## Exercise aim
Copy every record below, exactly as written.

Segment Open

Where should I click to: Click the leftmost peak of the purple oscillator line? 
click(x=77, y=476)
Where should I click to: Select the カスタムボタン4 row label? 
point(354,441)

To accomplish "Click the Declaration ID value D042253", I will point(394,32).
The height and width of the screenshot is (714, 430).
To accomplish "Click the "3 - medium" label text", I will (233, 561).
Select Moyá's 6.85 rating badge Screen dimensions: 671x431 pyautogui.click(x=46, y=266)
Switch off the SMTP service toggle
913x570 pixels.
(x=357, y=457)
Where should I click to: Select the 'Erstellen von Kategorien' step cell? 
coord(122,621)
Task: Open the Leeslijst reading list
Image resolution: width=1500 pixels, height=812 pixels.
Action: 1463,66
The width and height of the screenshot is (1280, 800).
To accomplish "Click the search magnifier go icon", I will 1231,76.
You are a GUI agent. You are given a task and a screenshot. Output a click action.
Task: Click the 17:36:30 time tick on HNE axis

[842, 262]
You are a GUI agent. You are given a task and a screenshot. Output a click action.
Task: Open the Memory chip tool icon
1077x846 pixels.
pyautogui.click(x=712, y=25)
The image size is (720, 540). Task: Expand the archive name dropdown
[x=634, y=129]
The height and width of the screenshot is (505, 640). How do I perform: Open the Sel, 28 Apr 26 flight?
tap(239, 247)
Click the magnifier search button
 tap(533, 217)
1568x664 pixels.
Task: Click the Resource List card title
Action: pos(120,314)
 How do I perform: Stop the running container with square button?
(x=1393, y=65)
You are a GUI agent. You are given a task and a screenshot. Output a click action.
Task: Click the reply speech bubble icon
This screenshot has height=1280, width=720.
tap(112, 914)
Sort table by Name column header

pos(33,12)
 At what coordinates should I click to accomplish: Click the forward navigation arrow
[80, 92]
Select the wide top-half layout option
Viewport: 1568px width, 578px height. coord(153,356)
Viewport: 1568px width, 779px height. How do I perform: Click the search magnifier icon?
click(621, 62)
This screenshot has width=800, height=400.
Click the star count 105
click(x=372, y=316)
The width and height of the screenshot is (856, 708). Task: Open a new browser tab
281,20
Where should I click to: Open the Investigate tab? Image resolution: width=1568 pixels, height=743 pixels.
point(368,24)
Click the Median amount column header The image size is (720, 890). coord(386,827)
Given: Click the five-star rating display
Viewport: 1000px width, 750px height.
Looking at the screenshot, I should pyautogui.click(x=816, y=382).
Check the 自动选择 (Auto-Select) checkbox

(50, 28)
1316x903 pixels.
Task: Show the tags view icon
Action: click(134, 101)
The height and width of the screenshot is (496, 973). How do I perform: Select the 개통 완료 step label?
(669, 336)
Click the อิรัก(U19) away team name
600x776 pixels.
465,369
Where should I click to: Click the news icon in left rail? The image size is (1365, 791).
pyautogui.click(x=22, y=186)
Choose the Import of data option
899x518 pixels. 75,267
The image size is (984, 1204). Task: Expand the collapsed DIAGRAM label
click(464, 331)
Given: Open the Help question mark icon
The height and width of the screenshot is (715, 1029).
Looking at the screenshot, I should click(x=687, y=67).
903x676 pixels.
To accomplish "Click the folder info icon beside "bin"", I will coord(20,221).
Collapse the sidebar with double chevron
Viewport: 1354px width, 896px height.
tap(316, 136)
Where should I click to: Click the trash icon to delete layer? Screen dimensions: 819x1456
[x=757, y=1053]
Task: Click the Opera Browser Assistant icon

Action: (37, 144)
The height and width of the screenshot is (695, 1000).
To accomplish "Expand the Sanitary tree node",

Segment Closed

## Task response
Where should I click to: Click the leftmost peak of the purple oscillator line? 
click(x=77, y=476)
Where should I click to: Select the カスタムボタン4 row label? 
point(354,441)

To accomplish "Click the Declaration ID value D042253", I will point(394,32).
The height and width of the screenshot is (714, 430).
To accomplish "Click the "3 - medium" label text", I will (233, 561).
Select Moyá's 6.85 rating badge Screen dimensions: 671x431 pyautogui.click(x=46, y=266)
Switch off the SMTP service toggle
913x570 pixels.
(x=357, y=457)
Where should I click to: Select the 'Erstellen von Kategorien' step cell? 
coord(122,621)
Task: Open the Leeslijst reading list
Image resolution: width=1500 pixels, height=812 pixels.
Action: 1463,66
The width and height of the screenshot is (1280, 800).
To accomplish "Click the search magnifier go icon", I will 1231,76.
You are a GUI agent. You are given a task and a screenshot. Output a click action.
Task: Click the 17:36:30 time tick on HNE axis

[842, 262]
You are a GUI agent. You are given a task and a screenshot. Output a click action.
Task: Open the Memory chip tool icon
1077x846 pixels.
pyautogui.click(x=712, y=25)
The image size is (720, 540). Task: Expand the archive name dropdown
[x=634, y=129]
The height and width of the screenshot is (505, 640). How do I perform: Open the Sel, 28 Apr 26 flight?
tap(239, 247)
Click the magnifier search button
 tap(533, 217)
1568x664 pixels.
Task: Click the Resource List card title
Action: pos(120,314)
 How do I perform: Stop the running container with square button?
(x=1393, y=65)
You are a GUI agent. You are given a task and a screenshot. Output a click action.
Task: Click the reply speech bubble icon
This screenshot has height=1280, width=720.
tap(112, 914)
Sort table by Name column header

pos(33,12)
 At what coordinates should I click to accomplish: Click the forward navigation arrow
[80, 92]
Select the wide top-half layout option
Viewport: 1568px width, 578px height. coord(153,356)
Viewport: 1568px width, 779px height. How do I perform: Click the search magnifier icon?
click(621, 62)
This screenshot has width=800, height=400.
Click the star count 105
click(x=372, y=316)
The width and height of the screenshot is (856, 708). Task: Open a new browser tab
281,20
Where should I click to: Open the Investigate tab? Image resolution: width=1568 pixels, height=743 pixels.
point(368,24)
Click the Median amount column header The image size is (720, 890). coord(386,827)
Given: Click the five-star rating display
Viewport: 1000px width, 750px height.
Looking at the screenshot, I should pyautogui.click(x=816, y=382).
Check the 自动选择 (Auto-Select) checkbox

(50, 28)
1316x903 pixels.
Task: Show the tags view icon
Action: click(134, 101)
The height and width of the screenshot is (496, 973). How do I perform: Select the 개통 완료 step label?
(669, 336)
Click the อิรัก(U19) away team name
600x776 pixels.
465,369
Where should I click to: Click the news icon in left rail? The image size is (1365, 791).
pyautogui.click(x=22, y=186)
Choose the Import of data option
899x518 pixels. 75,267
The image size is (984, 1204). Task: Expand the collapsed DIAGRAM label
click(464, 331)
Given: Open the Help question mark icon
The height and width of the screenshot is (715, 1029).
Looking at the screenshot, I should click(x=687, y=67).
903x676 pixels.
To accomplish "Click the folder info icon beside "bin"", I will coord(20,221).
Collapse the sidebar with double chevron
Viewport: 1354px width, 896px height.
tap(316, 136)
Where should I click to: Click the trash icon to delete layer? Screen dimensions: 819x1456
[x=757, y=1053]
Task: Click the Opera Browser Assistant icon

Action: (37, 144)
The height and width of the screenshot is (695, 1000).
To accomplish "Expand the Sanitary tree node",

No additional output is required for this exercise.